Two bailed in Northern Bank case

Two Sinn Féin members were released on bail today after being charged with membership of the IRA as part of the investigation into the £26.5m Northern Bank robbery.

Two Sinn Féin members were released on bail today after being charged with membership of the IRA as part of the investigation into the £26.5m Northern Bank robbery.

Tom Hanlon and George Hegarty were arrested in Cork last night by investigators probing the 2004 heist in Belfast.

Both were taken to the non-jury Special Criminal Court under armed guard this morning, where they were charged.

Hanlon (aged 42) of Pembroke Row, Passage West, Cork, is a former Sinn Féin councillor and stood unsuccessfully for the party in the 2002 General Election.

Hegarty (aged 62) of Donnybrook Cottages, Douglas, Cork, is also known as a Sinn Féin member and republican.
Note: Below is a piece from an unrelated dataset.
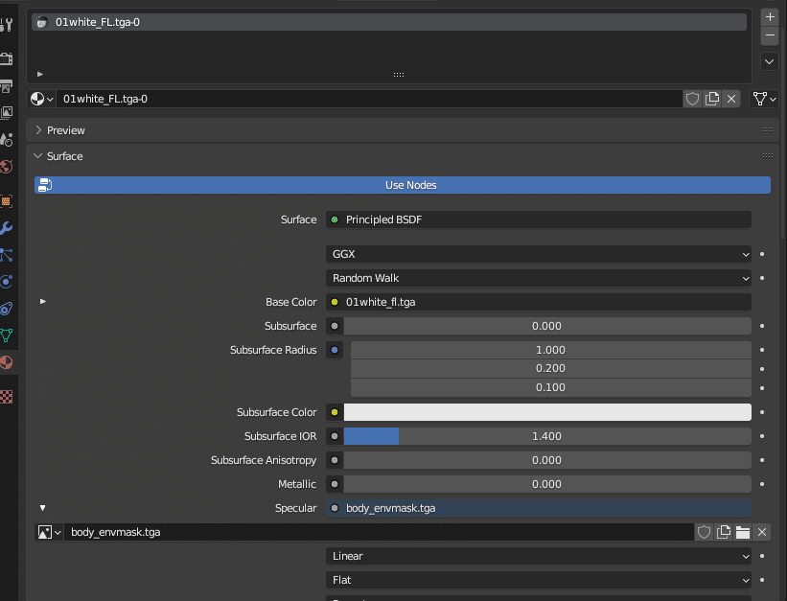Click the Subsurface Color white swatch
The pair were arrested as part of Operation Phoenix, a huge cross-border investigation, involving anti-terrorist units, fraud squads and the Criminal Assets Bureau.

The court heard Hanlon, a father of four schoolchildren, made no reply when arrested on suspicion of being a member of an unlawful organisation, the IRA, on February 16 2005.

Hegarty was also charged with being a member of the IRA on the same date.

A lawyer for Hegarty, a father-of-five on disability benefits, said he was a primary carer for his partner and his grown-up child who had a learning disability.

Mr Justice Paul Butler, presiding over the three-judge court, granted bail on condition both surrendered their passports and did not leave the country.

They were ordered not to talk to each other while on release and to give detectives a mobile phone number on which they could be contacted at all times.

Both must also sign on twice daily at Togher garda station in Cork, provide a bond of €100, while their relatives agreed to €15,000 fines if bail conditions were broken.

A file is being prepared for the Director of Public Prosecutions and the pair are to appear again before the court on June 23.

The fresh charges come just weeks after money lender Ted Cunningham was jailed for 10 years for laundering more than £3m from the robbery.

Detectives discovered £2.4m packed into six holdall bags locked in a cupboard in the basement of his home on February 16 2005.

The 60-year-old, from Farran in Co Cork, was also found guilty of another nine counts linked to the stolen cash.

His son, Timothy Cunningham, was given a three-year suspended sentence after he admitted knowing the money was from the heist.

It was claimed during the 10-week trial that Mr Hanlon had helped Ted Cunningham count some of the money in his basement.

The Cunninghams are the only people to have been convicted in connection with the robbery.

On the same day Ted Cunningham's home was raided, detectives investigating the missing millions arrested a chef in a Dublin city centre train station who was carrying a Daz washing powder box containing more than €94,000.

Don Bullman (aged 34) from Fernwood Crescent in Wilton, Co Cork, was jailed for four years for membership of the IRA in March 2007, but no evidence was given as to the origins of the money.

Within days, another man, Don Blaney, was arrested for firearms offences when half-burnt Sterling notes swept up the chimney of his home in Passage West, Co Cork.

Last month, the 51-year-old was jailed for two years for possessing more than 200 rounds of ammunition for a Kalashnikov assault rifle.

Northern Bank worker Chris Ward - who was wrongly labelled the "inside man" by police in the north - was acquitted last October when the prosecution dramatically dropped its case.